A través de internet, con una puesta en escena austera en formato de local de ensayo, el guitarrista y compositor yeclano Juan Saurín presentó Carmen, una obra para banda sinfónica y grupo de rocl/metal que lleva el nombre de su hija. El estreno mundial de esta pieza no tiene nada que ver con la homónima de Bizet. El acompañamiento de la Banda Sinfónica de la Asociación de Amigos de la Música de Yecla lo envolvía en juegos sinfónicos próximos a la interpretación roquera, con todas las papeletas para erigirse como un concierto familiar. La dirección del maestro Ángel Hernández Azorín ajustaba cada tono orquestal a la precisión acompasada con el ambiente eléctrico que salía de las cuerdas de Saurín. Ambos formaron parte del paisaje imaginado a través de sus acordes. La gestualidad del primero, sin mascarilla, fue el contrapunto de la ejecución más interiorizada del roquero.
Las tres partes de este concierto reducido de tiempo y espectacularidad mantuvieron el carácter instrumental durante unos cuarenta minutos con guitarras inquietas y vivas. La fusión de una banda de rock con otra, cultivada en el clasicismo sinfónico, llenó un acontecimiento singular. La fauna sonora jugó con una pluralidad revoltosa de cadencias coloristas.
El primer y tercer movimiento fue de carácter instrumental; la voz del barítono José Antonio Cecilia marcó la letra de Fernando Varela en el segundo.
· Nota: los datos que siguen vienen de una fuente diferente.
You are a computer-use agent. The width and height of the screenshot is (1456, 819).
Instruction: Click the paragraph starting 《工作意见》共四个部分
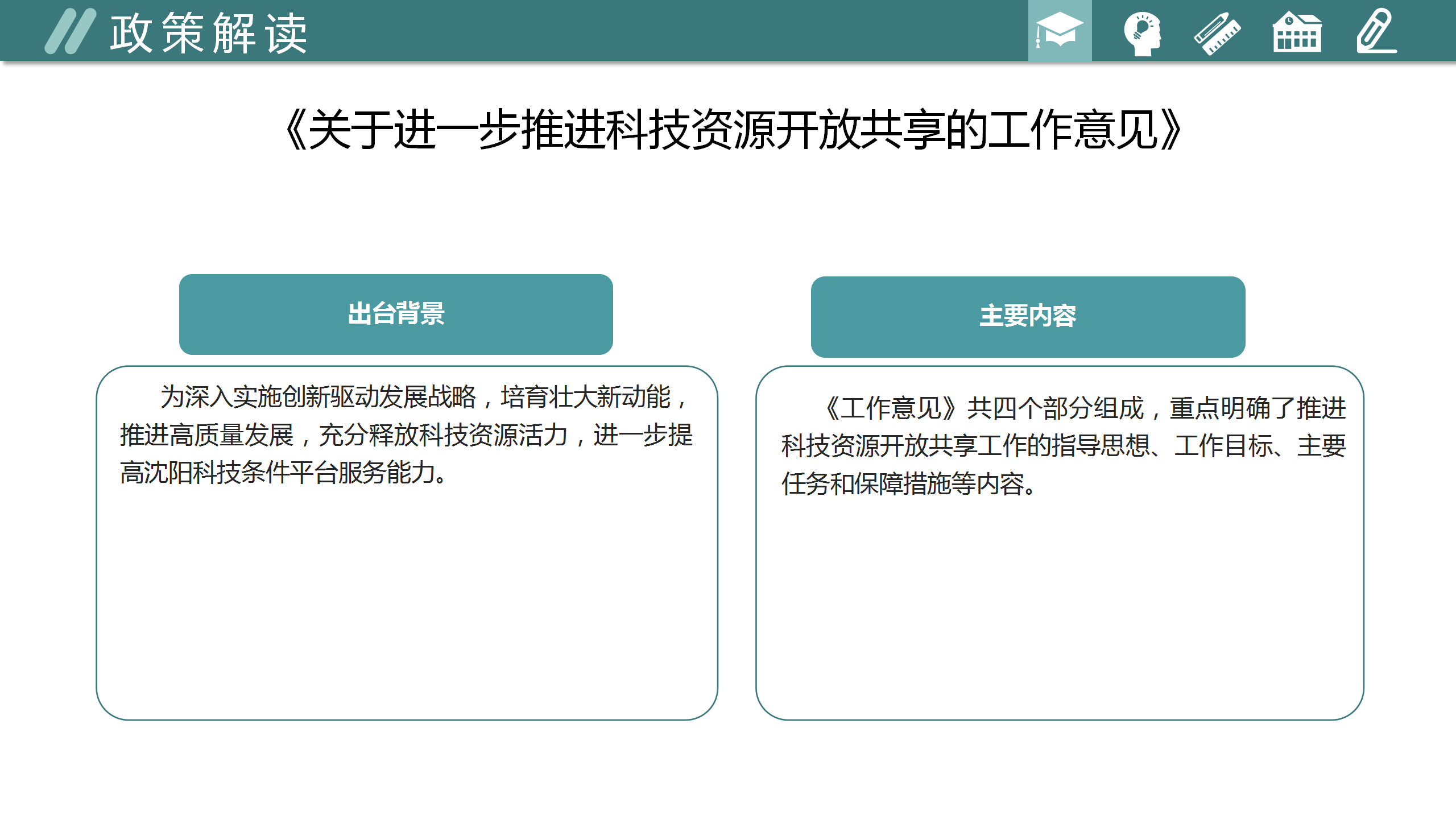(1062, 446)
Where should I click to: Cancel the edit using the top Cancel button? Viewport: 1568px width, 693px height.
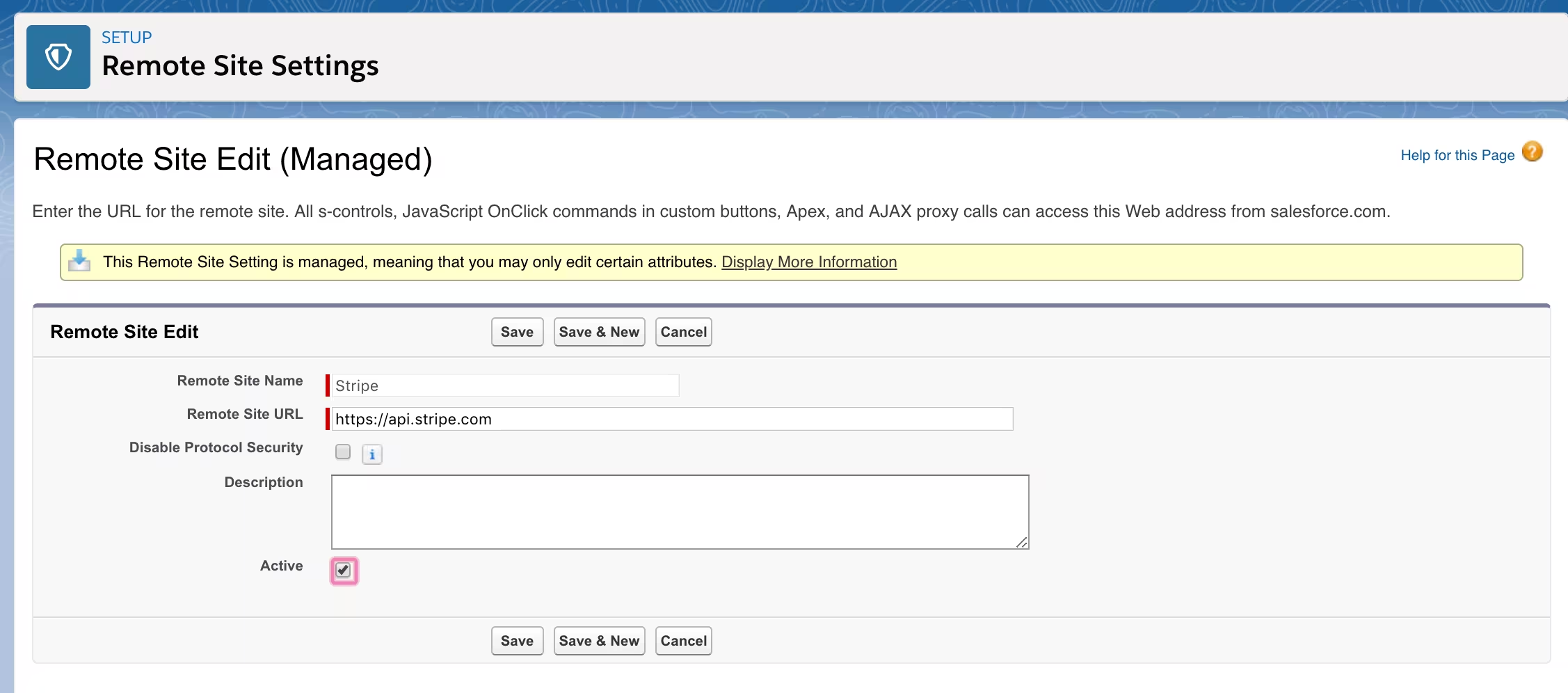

Su presencia acompañó al sonido poderoso sin alcanzar el encumbramiento tonal capaz de erizar la piel. Los paisajes sonoros se intensificaron. La sensación de cuento medieval ganó protagonismo. La tranquilidad paradisíaca se impuso a la épica con aires calmados de guitarra ligera. Los dedos de Juan Saurín dieron voz a la soledad de la batalla, agotada en un campo triste; recorrieron el traste acelerados mientras las notas se deslizaban rápidas y ligeras, constantes y fuertes, dominantes; el impulso batallador creció entre sus carnes; se adivinó un castillo medieval en el horizonte.
El xilófono marcó la tranquilidad que anuncia la tormenta con aparato eléctrico y estruendos. Matt de Vallejo golpeaba el eco en la batería; poco después, un viento calmado sosegó la tempestad levantando olor a tierra mojada. La épica inicial volvió sin alcanzar la calidad emocional que apasionara, con instantes de musicalidad heroica y fanfarria procesional. La transmisión sencilla no eclipsó momentos de lucidez sonora que hubieran sido mayores si las circunstancias lo hubiesen permitido. En un auditorio o sala de conciertos, Carmen, acompañada de pentagramas luminotécnicos, debe ser una experiencia sensorial.